X (Ti West)

Sonido, claqueta y montaje en paralelo

En el contexto del cine contemporáneo es frecuente ver a cineastas instaurar el bricolaje y el refrito como normativa artística, especialmente en lo que respecta a películas de género. El caso más paradigmático es sin discusión el de Quentin Tarantino, que recicla texturas, gestos y bandas sonoras de filmes de la historia del medio para reimaginarlos desde nuevas ópticas y códigos significantes. Por otro lado, nombres como Pascal Laugier (Ghostland), Drew Goddard (The Cabin in the Woods), David Gordon Green (Halloween Kills) o Todd Strauss-Johnson (The Final Girls) se han ocupado de recuperar toda una tradición del terror ‹slasher› para velar por su supervivencia ya sea desde las secuelas, la parodia autorreflexiva, una visceralidad paroxística o una puesta en escena capaz de emplear el digital como un instrumento al servicio del suspense.

El cineasta estadounidense Ti West ya había recurrido a estrategias similares en The House of the Devil, la película que le permitió alcanzar proyección a nivel internacional, con los años 80 como telón de fondo.
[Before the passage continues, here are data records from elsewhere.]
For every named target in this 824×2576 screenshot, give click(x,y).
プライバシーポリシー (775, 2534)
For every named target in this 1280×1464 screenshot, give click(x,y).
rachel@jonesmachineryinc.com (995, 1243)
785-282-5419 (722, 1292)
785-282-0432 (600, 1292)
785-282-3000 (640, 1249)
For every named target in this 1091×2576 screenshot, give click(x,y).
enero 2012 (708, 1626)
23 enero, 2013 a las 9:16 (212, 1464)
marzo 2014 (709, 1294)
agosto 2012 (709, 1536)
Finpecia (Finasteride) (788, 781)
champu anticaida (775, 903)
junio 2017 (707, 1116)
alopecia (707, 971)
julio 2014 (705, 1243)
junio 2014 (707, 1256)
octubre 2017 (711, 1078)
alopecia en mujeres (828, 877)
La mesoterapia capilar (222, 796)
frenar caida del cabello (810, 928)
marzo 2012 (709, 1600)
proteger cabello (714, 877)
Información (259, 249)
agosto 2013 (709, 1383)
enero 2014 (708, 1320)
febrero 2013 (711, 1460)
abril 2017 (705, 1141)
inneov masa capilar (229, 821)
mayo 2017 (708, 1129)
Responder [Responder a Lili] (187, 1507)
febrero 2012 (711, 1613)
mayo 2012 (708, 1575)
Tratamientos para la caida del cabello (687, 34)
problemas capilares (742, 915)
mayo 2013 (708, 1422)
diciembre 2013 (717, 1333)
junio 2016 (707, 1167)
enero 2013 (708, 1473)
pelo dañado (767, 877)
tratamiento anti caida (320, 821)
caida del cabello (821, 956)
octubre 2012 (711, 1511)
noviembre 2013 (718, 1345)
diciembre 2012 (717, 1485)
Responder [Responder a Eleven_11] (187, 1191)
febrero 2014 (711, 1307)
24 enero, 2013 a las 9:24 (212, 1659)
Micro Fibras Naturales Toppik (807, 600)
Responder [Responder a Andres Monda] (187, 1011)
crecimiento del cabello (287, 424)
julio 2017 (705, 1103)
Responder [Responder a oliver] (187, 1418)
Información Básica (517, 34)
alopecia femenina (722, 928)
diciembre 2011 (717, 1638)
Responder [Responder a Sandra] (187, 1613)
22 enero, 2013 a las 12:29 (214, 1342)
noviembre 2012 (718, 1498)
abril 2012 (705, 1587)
Para regocijo de los espectadores su último trabajo discrepa con estas tentativas y descarta el sampleado para estilizar las imágenes, además de otorgarle al sonido y a la banda sonora un papel fundamental de cara a la creación atmosférica.

La historia de X, que se ambienta diez años antes a The House of the Devil, gira en torno a un grupo reducido de cineastas y actores del cine porno que se trasladan a un entorno campestre para llevar a cabo un rodaje. En ese sentido, si Boogie Nights traslada a la pantalla la institucionalización de una industria en ebullición, X ofrece la posibilidad de asistir a su desarrollo desde lo micro y lo casero. Mientras que la cámara de Paul Thomas Anderson se recrea en unos escenarios meticulosamente dispuestos a través del plano secuencia, Ti West actúa en una dimensión más mínima, utilizando el montaje y el grano de celuloide como léxicos que la hacen máxima.

Para hacerlo posible el cineasta relee cintas emblemáticas como La Matanza de Texas, pero en esta supuesta operación de retrospectiva no explora el papel de la nostalgia, sino que le devuelve al cuerpo un sentimiento de libertad propio de la época. Consecuentemente X acoge una estética que tiene el cuerpo físico del actor en el punto de mira, sin dejarse arrastrar por fórmulas de autoconciencia que evidencian que algo se ha perdido y es imposible que regrese.

La pareja de abuelos, el gran acierto de la cinta, encarnan la madurez del género, son unos Bonnie and Clyde entrados en edad y con una consideración pesarosa a la par que voraz de lo que representa para ellos el deseo. Porque X es caprichosa, visceral y celebra por todo lo alto la erotización de lo violento y lo sexual a través de la materialización del deseo. Y este último se orienta desde una mirada que consume y marchita la carne, insistiendo en que no es algo que el ser humano pierda, sino que hace que el ser humano se pierda. El deseo le enloquece, y con más razón si debe afrontar la irrevocable finitud del glamour de la juventud. Por ende, no estamos ante una película crepuscular pero sí lunar, puesto que vehicula una suerte de conceptos muy interesantes asociados a nuestra condición.

Reflexiones aparte, este crítico casi aplaude cuando Ti West incorpora la cámara subjetiva para una escena en una estancia, celebrando una de las grandes aportaciones de John Carpenter en cuanto a dirección cinematográfica e identificación subjetiva del espectador. Porque como bien espeta un personaje, «los viejos hábitos nunca mueren».